Once the floor has been compromised, it will start to break down and be topically unstable. Often times this type of floor has to be recoated with a sealer, which results in build coats along edges and a distortion in shine, due to the different levels and angles of reflection.
Why Opt For A Mechanical Polish?
Many people in the industry are selling a topical finish to concrete as “polished concrete”. The definition alone gives false expectations.
When you truly mechanically process concrete the diamond tools put a series of scratches (peaks and valleys) in the top layer of the concrete. This process continues with finer and finer grit diamonds. The end result is a series of micro scratches that are so small and so close to one another that the mass of concrete as a whole has reflection characteristics. The smooth surface with precise-like, uniform scratches enables light to bounce off the surface, giving a clean, crisp shine because the angle of reflection is almost flat. This process also greatly increases the slip-resistant and the wear factors of the floor.

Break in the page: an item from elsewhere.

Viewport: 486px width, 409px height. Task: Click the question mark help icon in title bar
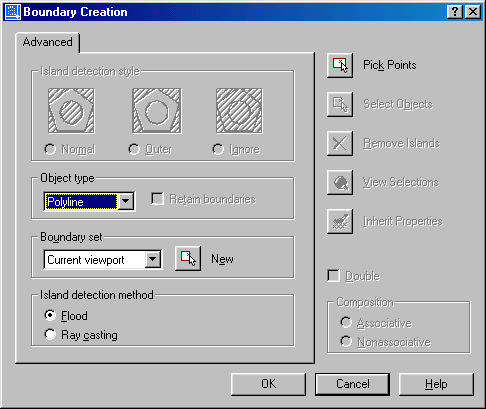pos(455,12)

The mechanical process, with the use of a quality densifier, greatly increases the stain- resistance performance of the floor as well. With the peaks and valleys so small, the floor will hold up longer over time because the wear layer is concrete itself and not a topical coating.
With this method of processed concrete the peaks have less of a chance to break off because they are so small. At the same time, a mechanically polished floor will not hold as much dirt, due to the shallowness of the valleys between the microscopic peaks.

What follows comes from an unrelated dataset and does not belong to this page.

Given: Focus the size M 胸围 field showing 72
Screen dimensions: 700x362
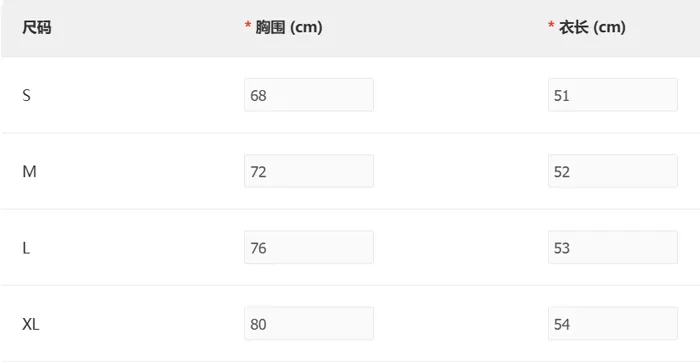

This process is more expensive up front – but a much more sustainable floor for the long run, and is by far the best choice for the knowledgeable contractor.
Why Opt For A Topical Polish?
This process is a much cheaper alternative to the mechanical process. The “topical polish” is exactly the same thing as putting on a coating. This method can be done with a burnisher, a floor scrubber and even a swing machine.
The topical process can often be similar to the mechanical process – except for the fact that the contractor stops short of full refinement. A sealer or post-polish guard product would then be applied to the surface, filling in the peaks and valleys. This gives a polished appearance, but will have to be maintained and recoated often to give the same look.
These floors traditionally do not have the same clean, crisp appearance as mechanically polished floors because the angle of reflection can be distorted. It will appear shiny because of the unified layer of dry solids left behind from the sealer or guard. This is NOT a floor that is long sustaining. The topcoat can wear very quickly and accelerate with the presence of heavy foot or wheel traffic. The wearing of the sealer also exposes the peaks and valleys, causing the microscopic peaks to break away and the valleys to hold more dirt.
The topical process is much cheaper up front, but much more expensive to maintain.